There they were, in the darkened hospital room, only the faint beeping of the monitors around them. Moonlight shined through the window upon his sister’s pale, sleeping face, and with her black hair spread out on her pillow and the wires and tubes coming out of her nose and mouth, she seemed to be a queen of the night flower, illuminated, blooming, delicate, fragrant…
In…out…in…out…Luodeng slowed his breath to breathe alongside her. With every breath…was she dreaming? If so, then it seemed to be a pleasant dream, as her face was calm and peaceful.
Not a nightmare, please no…
“Thesis.” He wet his lips, and swallowed. “I wish…for Luohua to wake up.”
Thesis folded her hands over the white bedsheets, closing her eyes and bowing her head like she was in prayer. But after a moment she said, in that small, clear, child-like voice of hers: “I’m sorry, Luodeng.”
“I thought…I thought you could do anything.”
“They…they say it is not her time to be disturbed yet.”
Luodeng turned away, towards the window. What use was this…if his own sister couldn’t even be woken up? But no tears came. Only the hollowness inside of him, breaking into pieces and falling into oblivion, like he had felt when he had first come to visit her…
Thesis put a hand on his. “I’m sorry…”
“Please take us away from here,” was all he could manage.
His motorcycle was outside under a tree near the parking lot, and he got on and she hung on to him, instead of sitting in front of him…because it was a long way back to town and he needed some time to think…
As they roared down the highway the wind rushed past them, and he heard nothing.

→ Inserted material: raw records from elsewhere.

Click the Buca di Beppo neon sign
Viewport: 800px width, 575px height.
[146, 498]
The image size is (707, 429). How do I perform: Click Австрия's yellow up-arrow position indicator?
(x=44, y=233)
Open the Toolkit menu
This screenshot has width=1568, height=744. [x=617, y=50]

He thought nothing; there were only lights from the coming cars, the dead of the night, and the sound of laughter in the distance…
Forget it, he told himself. Forget it. There are better things that you can do.

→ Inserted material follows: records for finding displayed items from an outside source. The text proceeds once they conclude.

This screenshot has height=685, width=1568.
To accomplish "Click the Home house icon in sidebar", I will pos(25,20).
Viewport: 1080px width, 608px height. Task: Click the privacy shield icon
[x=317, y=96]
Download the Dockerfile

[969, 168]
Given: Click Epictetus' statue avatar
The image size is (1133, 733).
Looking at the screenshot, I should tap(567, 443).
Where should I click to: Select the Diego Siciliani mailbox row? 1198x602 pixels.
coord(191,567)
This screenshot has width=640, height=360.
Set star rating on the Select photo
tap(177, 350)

They pulled back at the share house right before early morning, while the stars were still out. Luodeng was numb, but he wasn’t ready to go in yet.
“Are you cold?” he asked Thesis, and put his jacket around her. “Come on.”
He climbed onto the roof and pulled her up with him. Sometimes when he couldn’t study or sleep he would come out here and lie down on the tiles like this, staring at the stars…
Thesis offered him some candy, and he took a piece. He no longer tasted any sweetness in candy, but still…
How his sister loved candy.
“Why did you ask me to take you away back there?” Thesis asked. “With those people. You could have asked me to punish them.”
“Oh, you mean Feici?” The corner of Luodeng’s mouth twitched into a smile. “Yeah…but do you really think that people like them ought to learn about magic, even if they were on the receiving end?”
He could feel her watching him, waiting for him to ask for something else, but he was tired, and he wanted most to rest. It was the like feeling of having won the lottery but told that you only had one day to spend it, otherwise all the money would be taken away from you. The exhilaration, the excitement, the panic…and once the adrenaline rush was gone there was only numbness, and an empty shell.
“I hate my name.” Luodeng didn’t know where that came from, but he said it anyway.
“Why?” Thesis asked.
“Because it’s hard to pronounce, everyone gets it wrong…you know what it means?”